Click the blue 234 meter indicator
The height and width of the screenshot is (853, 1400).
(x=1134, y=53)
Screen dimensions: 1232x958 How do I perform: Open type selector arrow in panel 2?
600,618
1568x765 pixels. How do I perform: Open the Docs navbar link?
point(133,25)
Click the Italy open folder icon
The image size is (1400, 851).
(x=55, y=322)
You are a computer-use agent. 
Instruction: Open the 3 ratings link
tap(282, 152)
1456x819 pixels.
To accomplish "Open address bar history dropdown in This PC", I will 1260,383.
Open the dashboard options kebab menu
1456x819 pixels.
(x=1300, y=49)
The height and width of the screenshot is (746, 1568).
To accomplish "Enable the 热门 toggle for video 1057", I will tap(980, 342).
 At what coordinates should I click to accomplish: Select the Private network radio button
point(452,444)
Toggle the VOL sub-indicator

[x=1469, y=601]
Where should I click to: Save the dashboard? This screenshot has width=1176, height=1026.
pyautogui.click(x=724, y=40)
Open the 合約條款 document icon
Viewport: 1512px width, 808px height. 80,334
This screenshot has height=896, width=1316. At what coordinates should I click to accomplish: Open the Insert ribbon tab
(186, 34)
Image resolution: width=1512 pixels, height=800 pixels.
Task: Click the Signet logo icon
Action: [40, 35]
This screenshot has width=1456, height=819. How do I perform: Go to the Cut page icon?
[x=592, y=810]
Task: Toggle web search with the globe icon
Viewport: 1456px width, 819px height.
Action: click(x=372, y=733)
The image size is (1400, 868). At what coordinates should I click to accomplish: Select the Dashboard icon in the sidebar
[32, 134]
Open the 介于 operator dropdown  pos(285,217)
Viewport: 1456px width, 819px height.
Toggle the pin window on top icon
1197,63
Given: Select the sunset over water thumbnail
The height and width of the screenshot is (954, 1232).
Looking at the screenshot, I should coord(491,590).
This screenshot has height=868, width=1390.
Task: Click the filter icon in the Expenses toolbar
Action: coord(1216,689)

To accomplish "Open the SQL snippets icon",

◆ ◆ ◆ ◆ ◆

_Work instructions_. Your task is to repeat the entries exactly.

_Exercise answer_.
Click the blue 234 meter indicator
The height and width of the screenshot is (853, 1400).
(x=1134, y=53)
Screen dimensions: 1232x958 How do I perform: Open type selector arrow in panel 2?
600,618
1568x765 pixels. How do I perform: Open the Docs navbar link?
point(133,25)
Click the Italy open folder icon
The image size is (1400, 851).
(x=55, y=322)
You are a computer-use agent. 
Instruction: Open the 3 ratings link
tap(282, 152)
1456x819 pixels.
To accomplish "Open address bar history dropdown in This PC", I will 1260,383.
Open the dashboard options kebab menu
1456x819 pixels.
(x=1300, y=49)
The height and width of the screenshot is (746, 1568).
To accomplish "Enable the 热门 toggle for video 1057", I will tap(980, 342).
 At what coordinates should I click to accomplish: Select the Private network radio button
point(452,444)
Toggle the VOL sub-indicator

[x=1469, y=601]
Where should I click to: Save the dashboard? This screenshot has width=1176, height=1026.
pyautogui.click(x=724, y=40)
Open the 合約條款 document icon
Viewport: 1512px width, 808px height. 80,334
This screenshot has height=896, width=1316. At what coordinates should I click to accomplish: Open the Insert ribbon tab
(186, 34)
Image resolution: width=1512 pixels, height=800 pixels.
Task: Click the Signet logo icon
Action: [40, 35]
This screenshot has width=1456, height=819. How do I perform: Go to the Cut page icon?
[x=592, y=810]
Task: Toggle web search with the globe icon
Viewport: 1456px width, 819px height.
Action: click(x=372, y=733)
The image size is (1400, 868). At what coordinates should I click to accomplish: Select the Dashboard icon in the sidebar
[32, 134]
Open the 介于 operator dropdown  pos(285,217)
Viewport: 1456px width, 819px height.
Toggle the pin window on top icon
1197,63
Given: Select the sunset over water thumbnail
The height and width of the screenshot is (954, 1232).
Looking at the screenshot, I should coord(491,590).
This screenshot has height=868, width=1390.
Task: Click the filter icon in the Expenses toolbar
Action: coord(1216,689)

To accomplish "Open the SQL snippets icon",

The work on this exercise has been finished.